The panel of food industry heavyweights assembled to address "The War on Big Food," yet they shied away from the whole "war" notion.
Yes, consumers are increasingly veering away from processed food. Yes, food companies face rising skepticism on everything from genetically modified organisms to animal welfare, all of it amplified by the Internet.
But food technology is scientifically sound, the panel said. The industry just isn't getting its message across. "It's a failure of storytelling," Greg Page of Cargill Inc. said Friday at a half-day-long "food security summit" put on by the Economic Club of Minnesota.

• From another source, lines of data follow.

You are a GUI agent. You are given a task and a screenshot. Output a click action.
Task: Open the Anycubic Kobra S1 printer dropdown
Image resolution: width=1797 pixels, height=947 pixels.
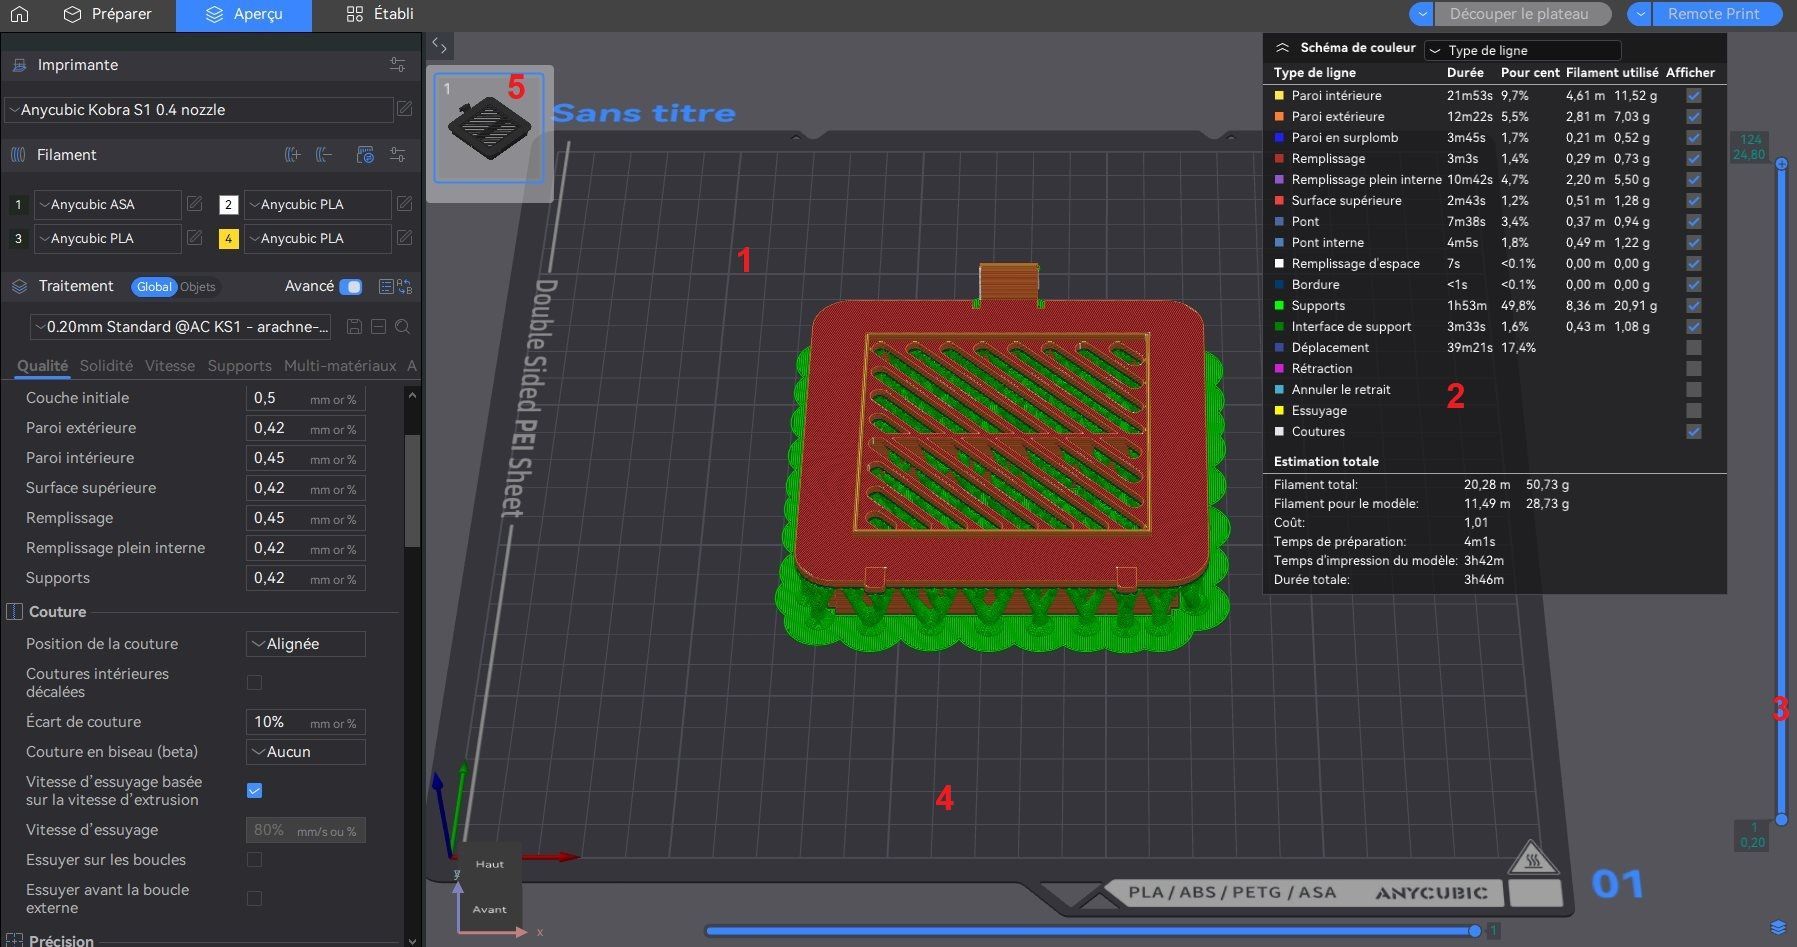pos(198,110)
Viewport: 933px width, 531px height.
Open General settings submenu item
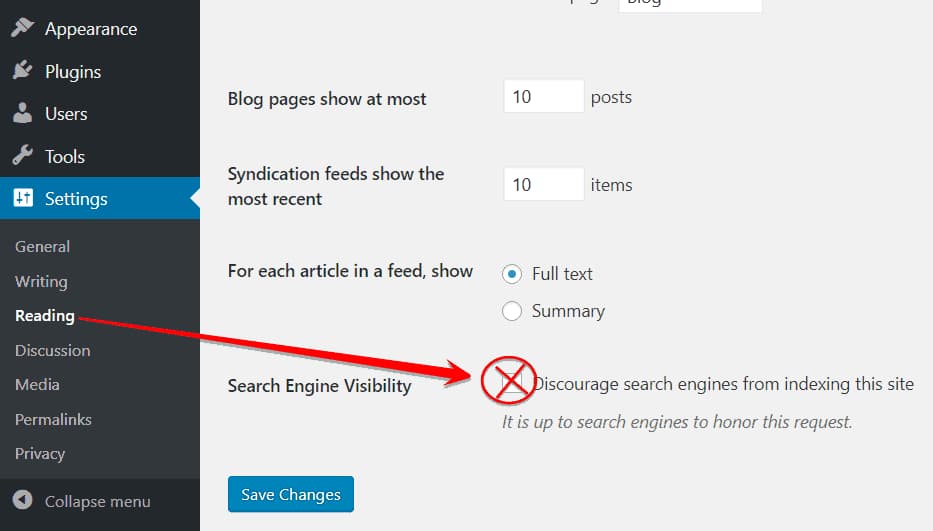(42, 247)
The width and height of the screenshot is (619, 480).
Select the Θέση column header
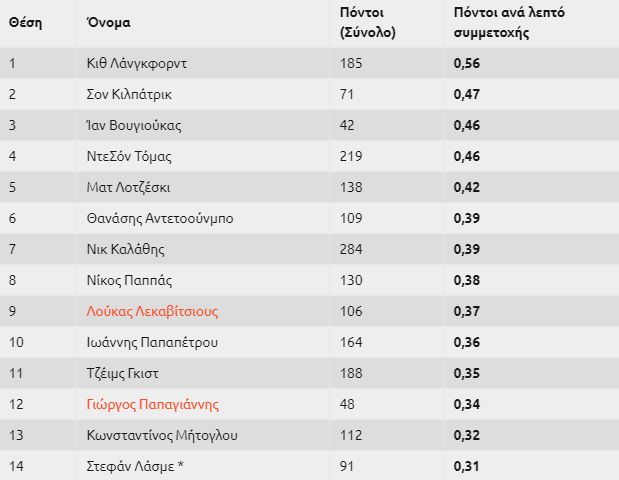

"I think we need to think of this not as a war, but as a contest to be the trusted party."
Of course, that's a conundrum. As Page acknowledged, a Cargill director and former Cargill CEO like himself isn't going to be seen as a trusted messenger. Cargill, after all, is the epitome of "Big Food."
The Minnetonka-based agribusiness giant, celebrating its 150th anniversary this year, was a cosponsor Friday of the Economic Club's food security gathering at the Minneapolis Convention Center. A packed ballroom listened to top executives from Minnesota's nationally prominent food and agriculture industry.
General Mills, Hormel Foods, Buffalo Wild Wings, Land O'Lakes and fertilizer maker Mosaic were all represented, as was Ecolab, a big player in food industry sanitation.
Consumers these days are increasingly asking questions about the origins of their food. Simpler is increasingly seen as better.